SMU hasn’t released October data just yet. We’ll get those figures to our premium members on Friday. They’ll also be able to access it here. (If you’re an executive member, our Service Center Inventory report is a great reason to upgrade to a premium subscription. Contact SMU’s senior account executive, Luis Corona, at luis.corona@crugroup.com if you’d like to upgrade.)

I know some of you aren’t all that concerned about inventories, even if yours are a little on the high side. You feel like you’ve loaded up twice at competitive prices. And even if prices drop a little more in the short term, the upside risk is probably more than the downside risk (especially if you bought HR at around $600 per short ton) heading into 2025 – which is when the coated trade case and tariffs could become bigger factors.

Signs of life in plate?

One thing to keep an eye on is plate. Prices and lead times have been drifting lower for about a year now. But plate inventories, unlike sheet, have fallen and have been at or below 2021-23 levels.

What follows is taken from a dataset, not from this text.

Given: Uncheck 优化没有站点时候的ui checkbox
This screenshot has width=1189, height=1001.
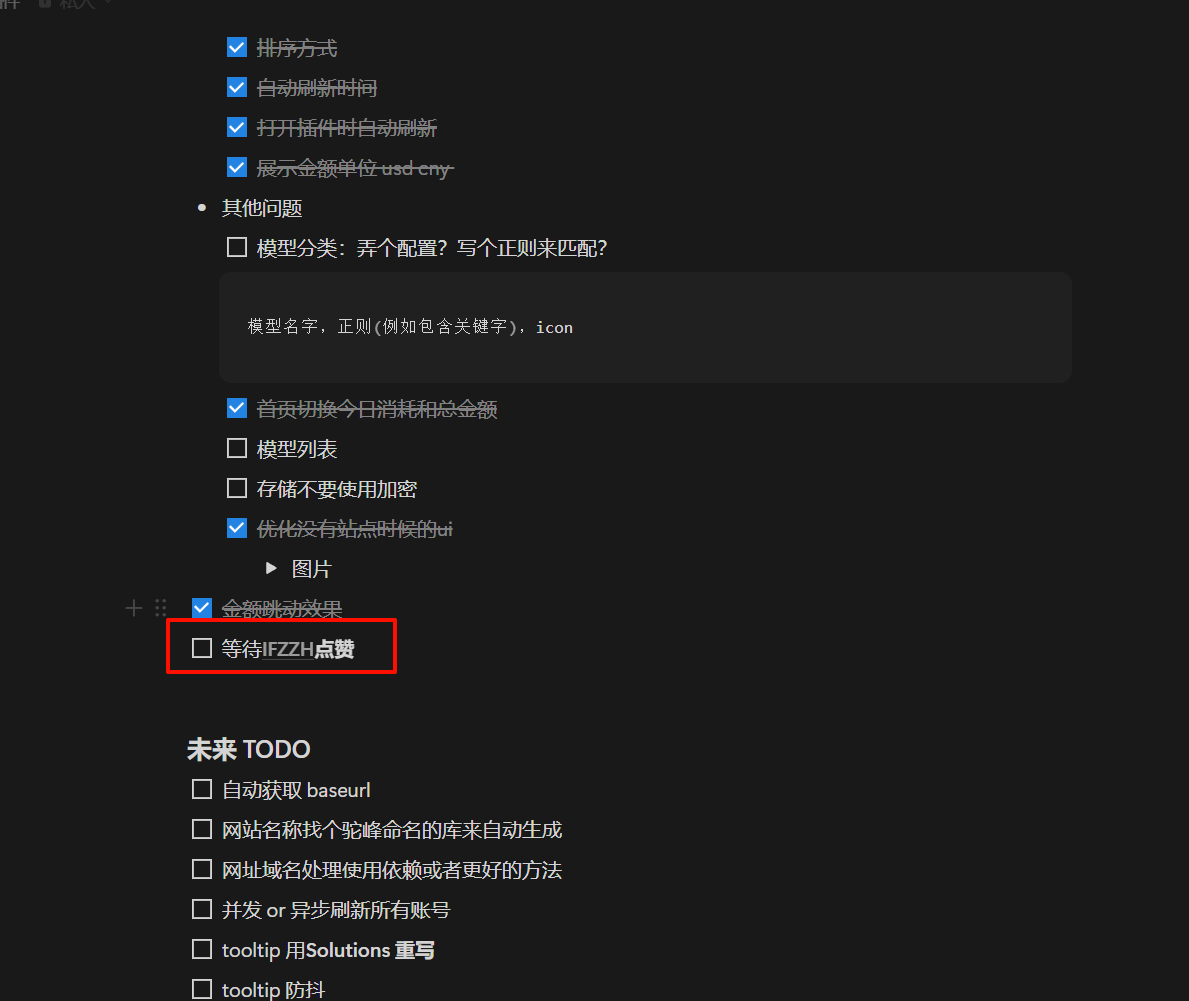Looking at the screenshot, I should pos(237,528).
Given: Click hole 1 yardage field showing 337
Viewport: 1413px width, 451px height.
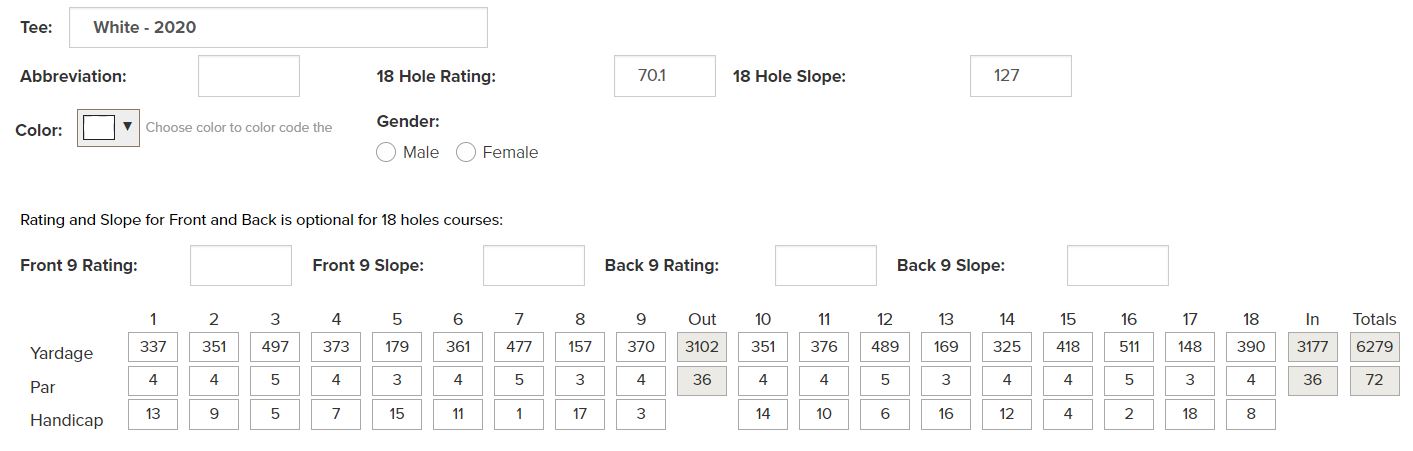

True, demand is soft on the plate side. But if there is somehow a little boost to demand, it might not take much to tip that market into deficit – stretching out lead times and sending prices upward. Granted, that deficit might not last long if Nucor decides to really run its Brandenburg, Ky., mill, which sources tell us to date has only been operating at a fraction of its rated capacity.

Trump 2.0 primer

Want to know what President-elect Donald Trump’s second term might mean for steel? Check out the coverage below from SMU and our parent company, CRU. It’s a great starting place to get an idea of what Trump 2.0 could look like.

– Wiley trade attorney Alan Price a good summary of what Trump’s agenda will be when it comes to tariffs, decarbonization, USMCA, and the IRA here.

– CRU’s economic team has a solid overview of how Trump’s policies could impact the broader economy. Taxes and deregulation could spur growth. But a hard line on immigration and widespread tariffs could re-ignite inflation. Higher deficits are also a risk if tariff revenues and spending cuts aren’t enough to offset lower tax revenue. The details are here.

– As Wolfe Research’s Timna Tanners noted in Wednesday’s Community Chat, none of those things on their own are bad. But it’s not obvious how you can have them all at the same time without getting some perhaps unintended results. A snapshot of that conversation is here.

– CRU’s climate policy team notes Trump 2.0 probably means withdrawal from the Paris Agreement (again). But the repeal of the IRA isn’t a sure thing, especially given the billions it has invested in swing states and “red” states. That analysis is here.

– One thing that is almost guaranteed is that the EV tax credit is kaput, according to Reuters. And Trump’s new best friend, Elon Musk, is reportedly OK with that – since it will probably hurt traditional automakers more than Tesla.

– On a personal note, I recalled in a recent Final Thoughts how tumultuous Trump 1.0 trade policy was. Section 232 tariffs of 25% on steel, unveiled in March 2018, caught even those in the room where it happened by surprise. And we learned on a random Friday morning in August of that year that Trump could indeed double Turkey’s tariffs from 25% to 50% via tweet. We also found out during Trump 1.0 that presidents have broad powers to not only make but also to break trade deals. That’s especially so when national security is invoked – and even when the alleged threat comes from traditional US allies.

– As I alluded to above, we discussed many of these issues – and current steel market conditions – during a very well-attended Community Chat (more than 700 registered!) with Timna. A recording of the webinar and the slide deck are here.

Tampa Steel Conference

The conversation will continue at the Tampa Steel Conference, Feb. 2-4, 2025 at the JW Marriott Tampa Water Street.

Trump will have been inaugurated and started what will no doubt be a consequential first 100 days in office. What is educated speculation now will be turning into real-world policy. So we’ll have much to discuss with leading steel industry executives and analysts! You can learn more and register here.

In the meantime, whether you’re a Republican, Democrat, or Independent, or you wrote in your dog (or cat), thank you for your support of Steel Market Update. We appreciate all of yinz!